Court allows False Claims Act fraud suit over E-Rate school internet subsidies to proceed
What it does
The Court held that E-Rate reimbursement requests are "claims" under the False Claims Act because the federal government transferred more than $100 million from the U.S. Treasury into the E-Rate fund during the years at issue. Because the False Claims Act requires only that the government provide "any portion" of the money requested — not all of it — that Treasury transfer is enough to trigger the law's fraud protections. This ruling allows a private whistleblower lawsuit alleging that a telecommunications carrier overcharged schools in violation of program rules to move forward.
Who benefits
Whistleblowers (called "qui tam" relators — private individuals who sue on the government's behalf) who allege fraud against the E-Rate program, and schools and libraries that receive E-Rate subsidies and may have been overcharged by telecommunications carriers.
Who is affected
Telecommunications carriers that participate in the E-Rate program and submit or cause the submission of reimbursement requests, who now face potential False Claims Act liability for alleged pricing violations.
Practical impact
Telecommunications carriers that participate in the E-Rate program can now be sued under the False Claims Act for alleged fraud, including violations of the "lowest corresponding price" rule that prohibits charging schools more than similarly situated non-residential customers. Whistleblowers who identify such overcharges have a viable path to bring civil fraud suits on the government's behalf and share in any monetary recovery.
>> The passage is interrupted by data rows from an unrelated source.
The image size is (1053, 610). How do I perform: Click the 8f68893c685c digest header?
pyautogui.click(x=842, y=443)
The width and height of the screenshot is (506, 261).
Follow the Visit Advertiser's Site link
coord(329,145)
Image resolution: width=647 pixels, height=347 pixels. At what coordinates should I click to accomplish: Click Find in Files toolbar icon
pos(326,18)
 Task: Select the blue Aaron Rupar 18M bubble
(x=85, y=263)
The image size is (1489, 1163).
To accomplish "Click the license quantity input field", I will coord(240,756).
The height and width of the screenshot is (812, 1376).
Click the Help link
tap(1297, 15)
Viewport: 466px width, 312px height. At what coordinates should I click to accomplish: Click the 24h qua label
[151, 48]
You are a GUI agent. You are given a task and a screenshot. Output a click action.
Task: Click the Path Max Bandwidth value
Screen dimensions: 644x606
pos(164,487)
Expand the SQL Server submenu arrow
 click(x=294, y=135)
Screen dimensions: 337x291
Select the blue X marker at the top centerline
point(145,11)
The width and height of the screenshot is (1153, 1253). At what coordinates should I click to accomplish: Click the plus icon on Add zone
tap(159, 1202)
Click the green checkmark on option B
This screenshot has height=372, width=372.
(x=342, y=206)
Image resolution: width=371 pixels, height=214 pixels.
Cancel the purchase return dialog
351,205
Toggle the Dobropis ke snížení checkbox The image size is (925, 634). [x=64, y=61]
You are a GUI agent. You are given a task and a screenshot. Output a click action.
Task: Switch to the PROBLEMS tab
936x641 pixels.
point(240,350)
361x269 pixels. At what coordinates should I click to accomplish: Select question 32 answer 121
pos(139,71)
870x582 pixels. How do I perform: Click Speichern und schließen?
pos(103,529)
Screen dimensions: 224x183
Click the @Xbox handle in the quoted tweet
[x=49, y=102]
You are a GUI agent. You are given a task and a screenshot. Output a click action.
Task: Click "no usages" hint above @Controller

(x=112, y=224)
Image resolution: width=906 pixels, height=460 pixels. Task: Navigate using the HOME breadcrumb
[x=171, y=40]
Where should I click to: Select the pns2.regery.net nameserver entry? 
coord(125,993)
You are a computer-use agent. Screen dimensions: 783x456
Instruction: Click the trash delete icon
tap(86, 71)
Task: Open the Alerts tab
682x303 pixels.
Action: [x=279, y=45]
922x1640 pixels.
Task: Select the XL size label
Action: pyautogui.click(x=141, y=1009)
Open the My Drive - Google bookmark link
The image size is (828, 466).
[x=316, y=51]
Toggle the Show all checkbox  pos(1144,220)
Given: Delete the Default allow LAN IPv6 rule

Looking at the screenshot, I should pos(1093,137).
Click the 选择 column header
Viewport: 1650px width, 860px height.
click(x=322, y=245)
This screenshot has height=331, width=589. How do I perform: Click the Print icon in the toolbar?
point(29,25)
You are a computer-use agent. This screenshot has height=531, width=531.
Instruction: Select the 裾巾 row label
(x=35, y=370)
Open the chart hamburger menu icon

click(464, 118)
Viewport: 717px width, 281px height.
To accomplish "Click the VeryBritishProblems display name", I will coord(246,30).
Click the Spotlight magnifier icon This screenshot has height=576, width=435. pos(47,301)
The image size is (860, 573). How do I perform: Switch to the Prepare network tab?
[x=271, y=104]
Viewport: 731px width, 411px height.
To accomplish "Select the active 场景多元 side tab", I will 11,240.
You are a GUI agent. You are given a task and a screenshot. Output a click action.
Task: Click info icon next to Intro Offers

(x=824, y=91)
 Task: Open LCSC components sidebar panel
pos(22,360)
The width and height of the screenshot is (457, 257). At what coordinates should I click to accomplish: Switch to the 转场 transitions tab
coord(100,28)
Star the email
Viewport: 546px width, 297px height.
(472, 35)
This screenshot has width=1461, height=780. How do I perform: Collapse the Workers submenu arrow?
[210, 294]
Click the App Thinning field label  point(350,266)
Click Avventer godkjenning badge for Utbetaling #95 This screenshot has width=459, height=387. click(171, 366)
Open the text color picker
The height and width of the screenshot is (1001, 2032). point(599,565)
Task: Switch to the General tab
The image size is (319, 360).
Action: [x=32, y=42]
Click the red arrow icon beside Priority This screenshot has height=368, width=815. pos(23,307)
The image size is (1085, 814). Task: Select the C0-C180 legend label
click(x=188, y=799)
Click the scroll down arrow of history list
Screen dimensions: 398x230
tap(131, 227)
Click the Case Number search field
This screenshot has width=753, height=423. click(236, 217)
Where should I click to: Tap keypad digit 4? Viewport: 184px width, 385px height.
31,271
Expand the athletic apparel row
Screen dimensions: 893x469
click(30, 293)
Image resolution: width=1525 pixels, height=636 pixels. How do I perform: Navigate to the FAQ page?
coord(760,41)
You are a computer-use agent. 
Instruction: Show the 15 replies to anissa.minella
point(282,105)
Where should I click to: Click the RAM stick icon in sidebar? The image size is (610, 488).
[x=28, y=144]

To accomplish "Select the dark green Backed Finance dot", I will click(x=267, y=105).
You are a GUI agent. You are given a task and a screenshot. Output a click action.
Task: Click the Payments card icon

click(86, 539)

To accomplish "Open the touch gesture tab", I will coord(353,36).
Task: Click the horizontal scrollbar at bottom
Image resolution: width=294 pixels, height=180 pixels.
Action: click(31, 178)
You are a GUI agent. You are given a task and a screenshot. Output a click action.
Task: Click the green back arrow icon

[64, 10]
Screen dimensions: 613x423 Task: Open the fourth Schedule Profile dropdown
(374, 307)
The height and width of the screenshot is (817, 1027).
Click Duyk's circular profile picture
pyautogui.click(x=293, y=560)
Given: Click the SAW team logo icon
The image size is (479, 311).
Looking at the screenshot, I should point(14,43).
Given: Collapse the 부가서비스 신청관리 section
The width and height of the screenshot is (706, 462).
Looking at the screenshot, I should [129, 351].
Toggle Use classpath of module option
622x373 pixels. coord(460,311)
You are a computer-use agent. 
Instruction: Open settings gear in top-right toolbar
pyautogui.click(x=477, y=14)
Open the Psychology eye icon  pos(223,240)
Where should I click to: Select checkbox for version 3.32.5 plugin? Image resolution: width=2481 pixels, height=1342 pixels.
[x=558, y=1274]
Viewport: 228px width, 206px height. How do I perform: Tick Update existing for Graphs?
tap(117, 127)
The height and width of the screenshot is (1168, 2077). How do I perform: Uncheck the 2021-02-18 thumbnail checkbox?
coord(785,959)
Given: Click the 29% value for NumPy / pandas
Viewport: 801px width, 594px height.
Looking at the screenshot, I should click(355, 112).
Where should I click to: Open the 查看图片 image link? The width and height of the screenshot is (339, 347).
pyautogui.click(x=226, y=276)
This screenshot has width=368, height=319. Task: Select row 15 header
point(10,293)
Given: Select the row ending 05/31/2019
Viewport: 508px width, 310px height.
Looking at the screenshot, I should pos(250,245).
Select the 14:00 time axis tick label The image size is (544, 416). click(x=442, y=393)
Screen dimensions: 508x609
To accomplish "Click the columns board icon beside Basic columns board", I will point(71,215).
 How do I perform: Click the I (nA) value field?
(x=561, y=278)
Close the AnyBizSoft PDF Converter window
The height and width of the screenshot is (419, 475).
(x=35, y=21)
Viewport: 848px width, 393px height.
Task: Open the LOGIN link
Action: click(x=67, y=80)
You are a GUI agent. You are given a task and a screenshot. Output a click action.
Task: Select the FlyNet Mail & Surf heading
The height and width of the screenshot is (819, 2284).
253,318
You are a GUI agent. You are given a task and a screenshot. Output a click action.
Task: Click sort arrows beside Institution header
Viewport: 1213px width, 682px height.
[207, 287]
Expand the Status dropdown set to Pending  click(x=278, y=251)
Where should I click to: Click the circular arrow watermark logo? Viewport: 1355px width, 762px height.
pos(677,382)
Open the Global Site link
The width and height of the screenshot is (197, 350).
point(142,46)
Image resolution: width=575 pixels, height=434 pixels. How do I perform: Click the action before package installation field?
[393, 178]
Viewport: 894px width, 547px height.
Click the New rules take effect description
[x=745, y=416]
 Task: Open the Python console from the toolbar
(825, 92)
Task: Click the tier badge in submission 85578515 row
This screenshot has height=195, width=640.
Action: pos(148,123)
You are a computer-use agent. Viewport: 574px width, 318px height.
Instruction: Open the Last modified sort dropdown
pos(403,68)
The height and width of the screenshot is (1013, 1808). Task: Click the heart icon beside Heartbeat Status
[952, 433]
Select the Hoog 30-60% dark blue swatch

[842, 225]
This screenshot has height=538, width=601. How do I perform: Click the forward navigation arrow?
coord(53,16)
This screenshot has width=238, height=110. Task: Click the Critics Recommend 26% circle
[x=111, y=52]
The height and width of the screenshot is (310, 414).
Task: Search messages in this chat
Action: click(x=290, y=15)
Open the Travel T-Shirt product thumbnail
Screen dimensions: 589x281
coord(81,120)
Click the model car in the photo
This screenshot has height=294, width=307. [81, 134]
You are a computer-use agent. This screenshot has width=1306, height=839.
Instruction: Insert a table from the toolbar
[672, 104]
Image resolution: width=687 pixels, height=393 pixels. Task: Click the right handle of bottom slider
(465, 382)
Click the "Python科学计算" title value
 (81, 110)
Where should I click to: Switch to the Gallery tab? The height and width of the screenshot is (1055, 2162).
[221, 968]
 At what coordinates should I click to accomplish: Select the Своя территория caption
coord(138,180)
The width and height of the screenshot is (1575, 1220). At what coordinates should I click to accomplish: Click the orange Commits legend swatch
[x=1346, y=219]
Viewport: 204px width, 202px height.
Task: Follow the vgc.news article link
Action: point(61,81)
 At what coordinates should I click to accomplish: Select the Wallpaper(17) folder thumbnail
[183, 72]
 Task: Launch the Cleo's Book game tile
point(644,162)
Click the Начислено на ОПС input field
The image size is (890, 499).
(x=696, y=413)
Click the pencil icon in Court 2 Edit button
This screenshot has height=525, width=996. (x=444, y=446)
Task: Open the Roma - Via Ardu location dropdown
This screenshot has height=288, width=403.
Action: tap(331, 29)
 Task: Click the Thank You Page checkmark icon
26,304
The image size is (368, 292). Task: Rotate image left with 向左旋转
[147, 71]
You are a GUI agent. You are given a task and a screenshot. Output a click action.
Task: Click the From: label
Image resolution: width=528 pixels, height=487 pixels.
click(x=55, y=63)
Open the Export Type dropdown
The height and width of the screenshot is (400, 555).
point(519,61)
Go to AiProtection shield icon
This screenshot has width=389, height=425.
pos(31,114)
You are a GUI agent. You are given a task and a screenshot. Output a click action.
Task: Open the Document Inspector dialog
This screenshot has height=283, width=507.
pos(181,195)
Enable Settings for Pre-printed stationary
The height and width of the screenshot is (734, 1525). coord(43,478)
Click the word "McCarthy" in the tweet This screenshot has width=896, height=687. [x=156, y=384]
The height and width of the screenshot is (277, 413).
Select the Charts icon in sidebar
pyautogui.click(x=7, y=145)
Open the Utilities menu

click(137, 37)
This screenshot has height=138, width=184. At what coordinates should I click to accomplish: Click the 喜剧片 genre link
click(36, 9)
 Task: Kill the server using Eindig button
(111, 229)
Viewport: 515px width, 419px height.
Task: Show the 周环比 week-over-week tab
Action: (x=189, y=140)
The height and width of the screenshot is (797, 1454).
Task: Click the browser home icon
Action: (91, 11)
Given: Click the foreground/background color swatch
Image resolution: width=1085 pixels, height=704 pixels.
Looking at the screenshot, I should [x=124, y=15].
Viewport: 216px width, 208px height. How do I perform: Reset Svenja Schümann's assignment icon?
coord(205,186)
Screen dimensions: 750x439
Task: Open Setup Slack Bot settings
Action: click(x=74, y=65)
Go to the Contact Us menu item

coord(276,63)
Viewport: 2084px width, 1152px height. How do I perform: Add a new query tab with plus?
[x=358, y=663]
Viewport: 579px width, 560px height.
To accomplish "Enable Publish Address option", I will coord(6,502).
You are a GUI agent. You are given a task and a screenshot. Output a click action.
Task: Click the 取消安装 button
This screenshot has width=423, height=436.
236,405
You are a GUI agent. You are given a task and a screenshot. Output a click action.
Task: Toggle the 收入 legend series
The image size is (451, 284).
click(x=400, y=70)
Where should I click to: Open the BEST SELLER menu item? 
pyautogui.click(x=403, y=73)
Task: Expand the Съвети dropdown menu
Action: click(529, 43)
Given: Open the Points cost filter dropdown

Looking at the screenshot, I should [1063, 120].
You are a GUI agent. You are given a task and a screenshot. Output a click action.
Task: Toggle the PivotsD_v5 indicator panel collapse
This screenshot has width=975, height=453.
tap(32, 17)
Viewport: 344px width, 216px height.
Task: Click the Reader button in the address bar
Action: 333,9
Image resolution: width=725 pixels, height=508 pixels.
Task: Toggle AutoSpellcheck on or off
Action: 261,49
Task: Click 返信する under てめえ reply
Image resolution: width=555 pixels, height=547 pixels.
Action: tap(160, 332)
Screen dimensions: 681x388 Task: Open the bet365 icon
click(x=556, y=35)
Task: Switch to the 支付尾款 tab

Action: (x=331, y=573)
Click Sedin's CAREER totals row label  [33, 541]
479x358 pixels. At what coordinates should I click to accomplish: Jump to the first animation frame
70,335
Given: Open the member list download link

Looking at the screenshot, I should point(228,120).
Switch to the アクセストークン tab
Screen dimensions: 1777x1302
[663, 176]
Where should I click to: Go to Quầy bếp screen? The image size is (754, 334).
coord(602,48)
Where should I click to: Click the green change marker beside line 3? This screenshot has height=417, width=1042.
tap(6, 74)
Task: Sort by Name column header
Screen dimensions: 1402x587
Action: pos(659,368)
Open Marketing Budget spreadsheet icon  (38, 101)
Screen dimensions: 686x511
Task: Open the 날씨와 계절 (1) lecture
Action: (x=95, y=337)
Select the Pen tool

Questions about how damages would be calculated — including whether they would be capped by the amount of Treasury money deposited — were left for lower courts to resolve in future proceedings.
Majority — Kagan
Joined by: Roberts, Sotomayor, Gorsuch, Kavanaugh, Barrett, Thomas, Alito, Jackson
The majority held that the ordinary meaning of "provide" — to supply, furnish, or make available — is satisfied when the federal government collected over $100 million in delinquent carrier contributions, civil settlements, and criminal restitution payments, deposited that money into U.S. Treasury accounts, and then transferred it into the E-Rate fund. The Court reasoned that the government was not merely a passive go-between: it actively extracted overdue payments from carriers and prosecuted wrongdoing in the program, generating the money itself before routing it to the fund. Even if the government were considered only an intermediary, the Court said, an intermediary can still "provide" something — just as a bank teller provides a customer with money even though the employer originally deposited it. The Court also noted that the False Claims Act explicitly states that government ownership of the money is not required, further undercutting the argument that the funds remained purely "private." Because the law requires only that the government provide "any portion" of the requested money, the $100 million Treasury transfer — however small relative to the total fund — is sufficient to make E-Rate reimbursement requests covered "claims."
Constitutional question
Do reimbursement requests submitted to the E-Rate program — which subsidizes internet and telecommunications services for schools and libraries — qualify as "claims" under the False Claims Act, requiring that the federal government "provide or has provided any portion of the money" requested?